- _ASSIGNMENT_: From the line containing "This screenshot has width=1232, height=963." down to the final line of the entries below, quote every line verbatim. Exclude pictures.

- _DATA TO USE_:
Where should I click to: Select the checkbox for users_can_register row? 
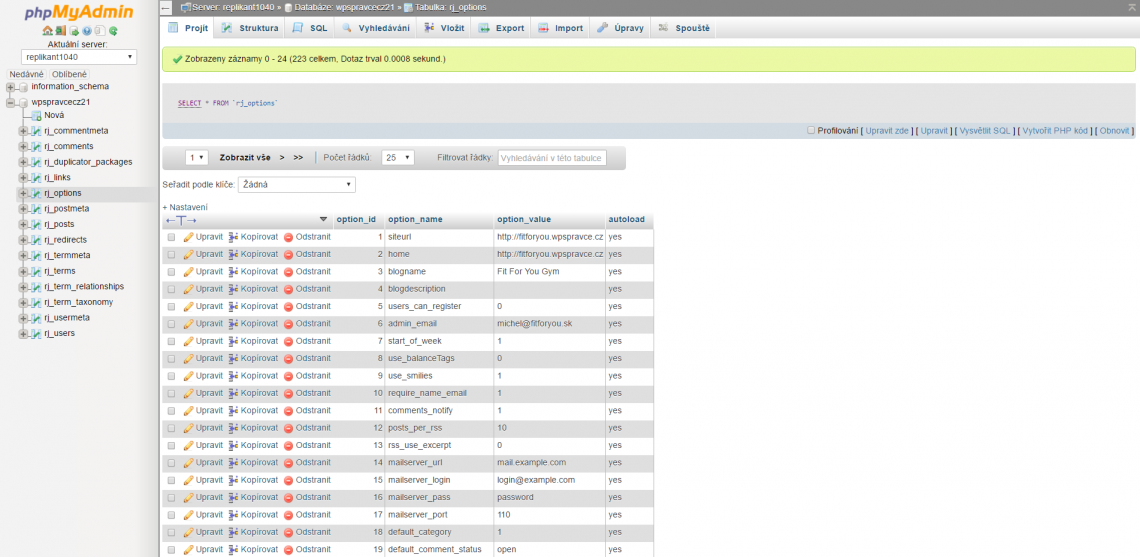[171, 307]
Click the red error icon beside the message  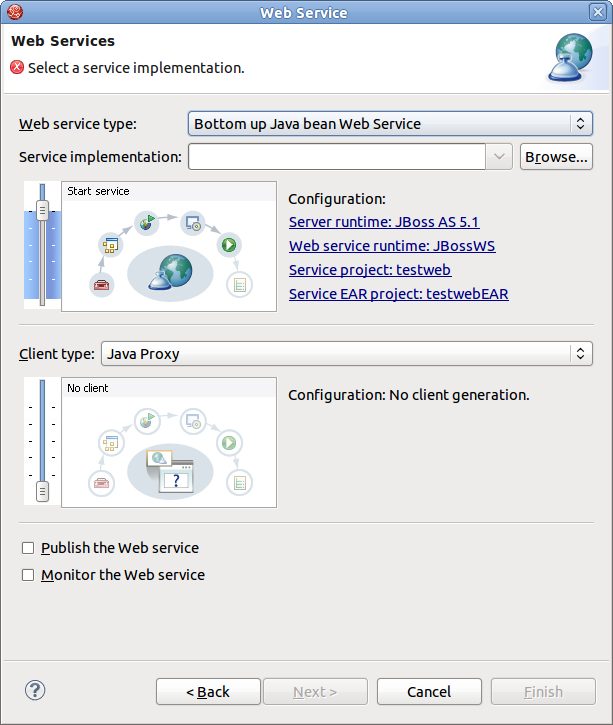17,68
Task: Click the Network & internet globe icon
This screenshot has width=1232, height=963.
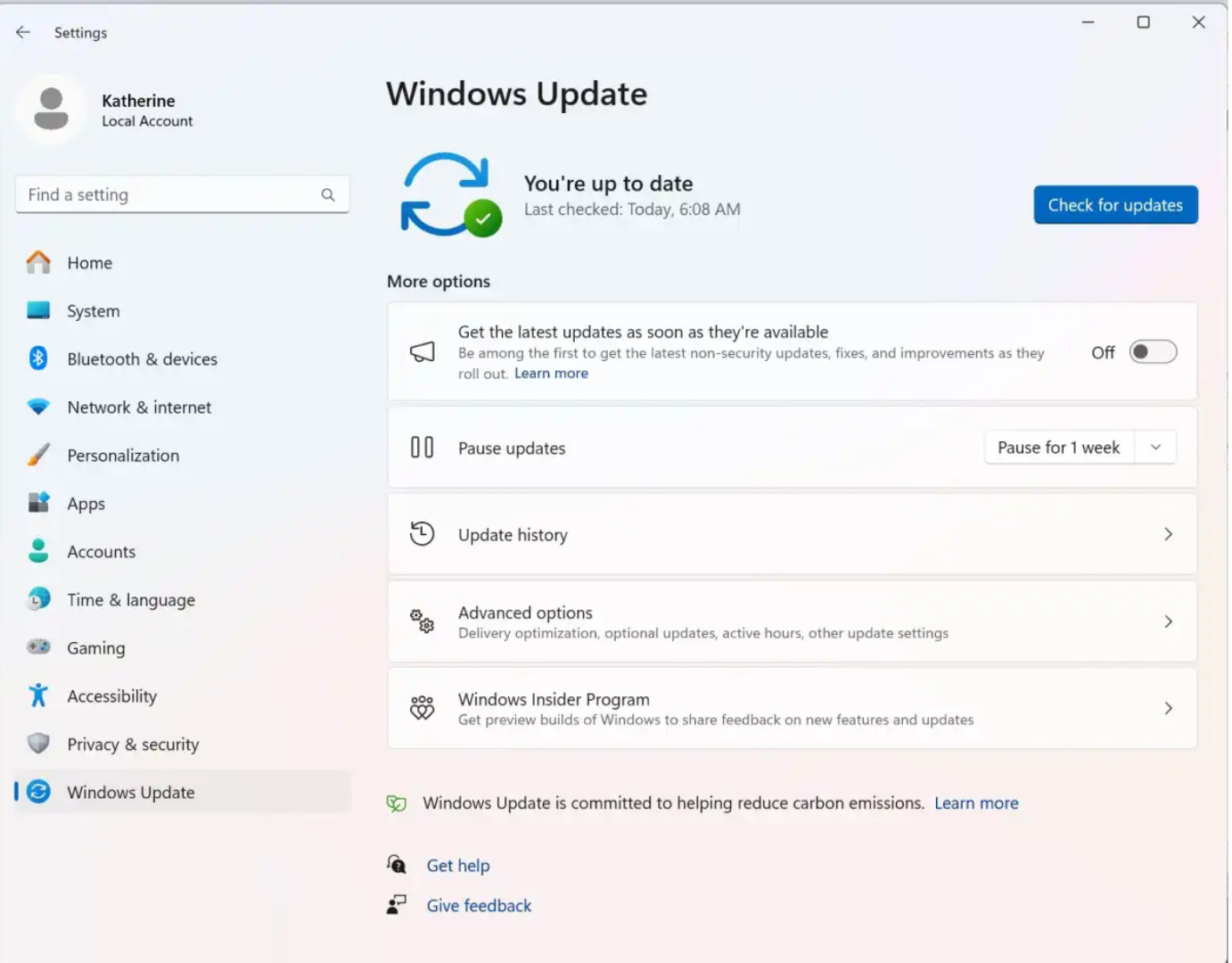Action: click(38, 407)
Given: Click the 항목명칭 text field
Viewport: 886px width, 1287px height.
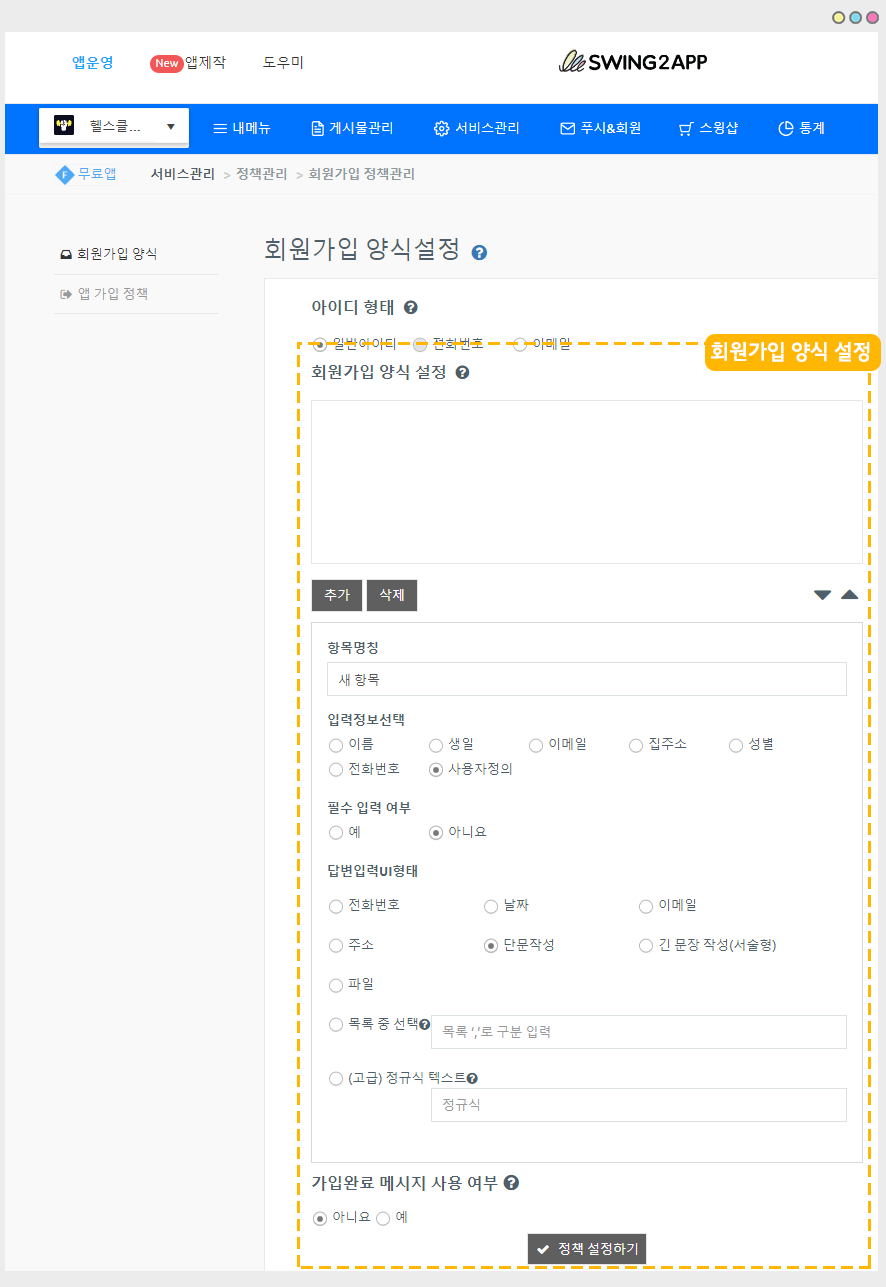Looking at the screenshot, I should click(586, 679).
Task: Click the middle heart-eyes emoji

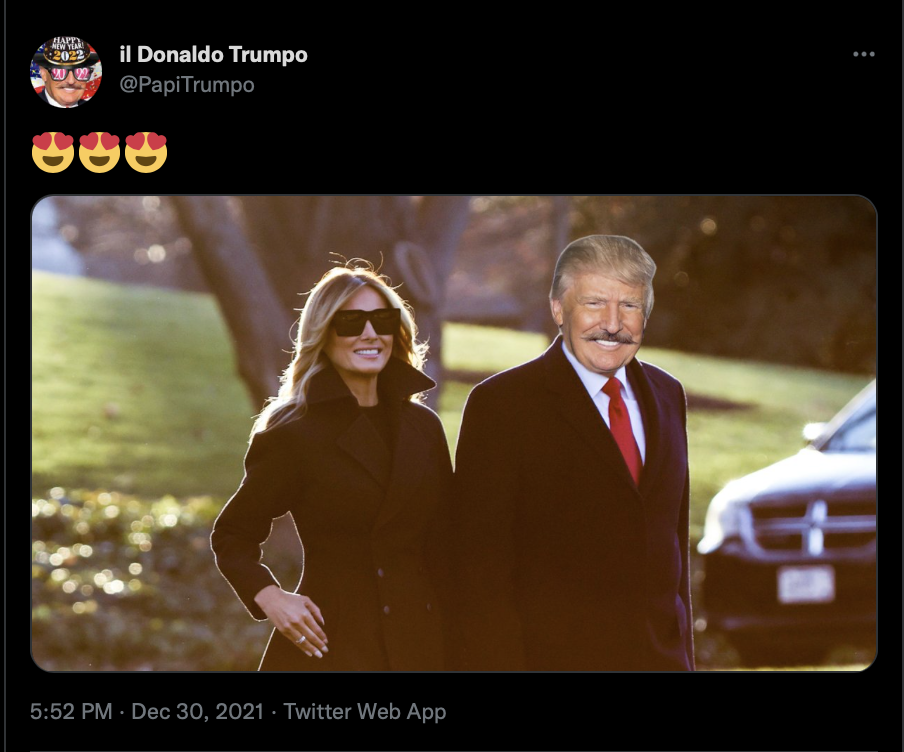Action: [x=99, y=152]
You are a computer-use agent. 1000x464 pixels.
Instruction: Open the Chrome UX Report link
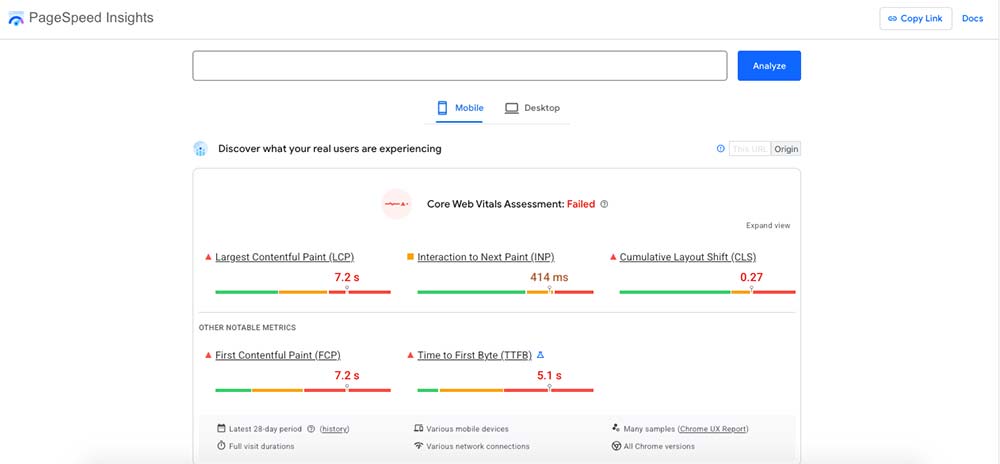click(713, 429)
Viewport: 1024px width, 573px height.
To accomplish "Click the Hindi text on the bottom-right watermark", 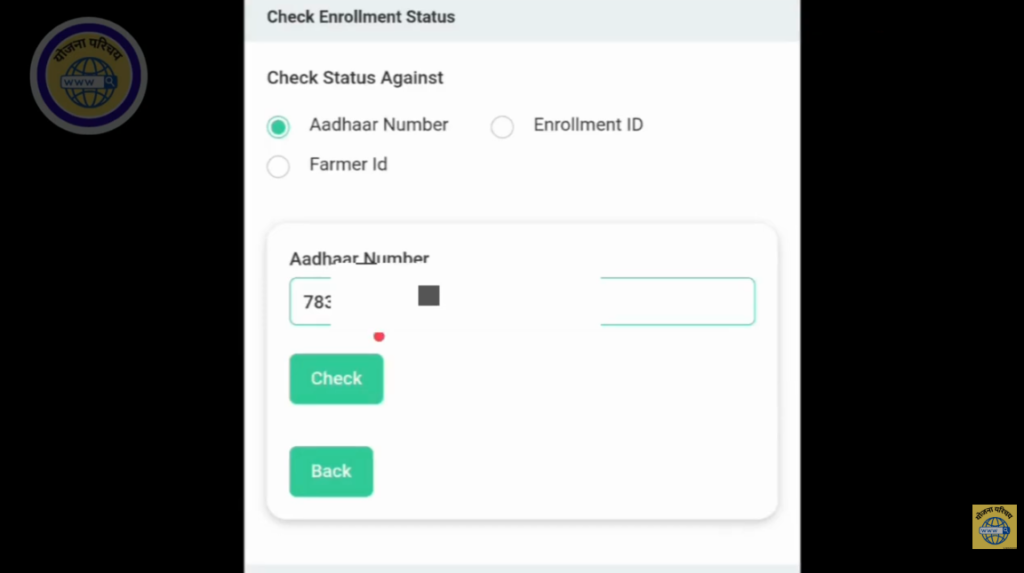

- _SOLUTION BELOW_:
This screenshot has width=1232, height=963.
Action: click(38, 407)
Given: Click the 항목명칭 text field
Viewport: 886px width, 1287px height.
Looking at the screenshot, I should click(586, 679).
Task: Click the middle heart-eyes emoji

Action: [x=99, y=152]
You are a computer-use agent. 1000x464 pixels.
Instruction: Open the Chrome UX Report link
click(713, 429)
Viewport: 1024px width, 573px height.
To accomplish "Click the Hindi text on the bottom-right watermark", 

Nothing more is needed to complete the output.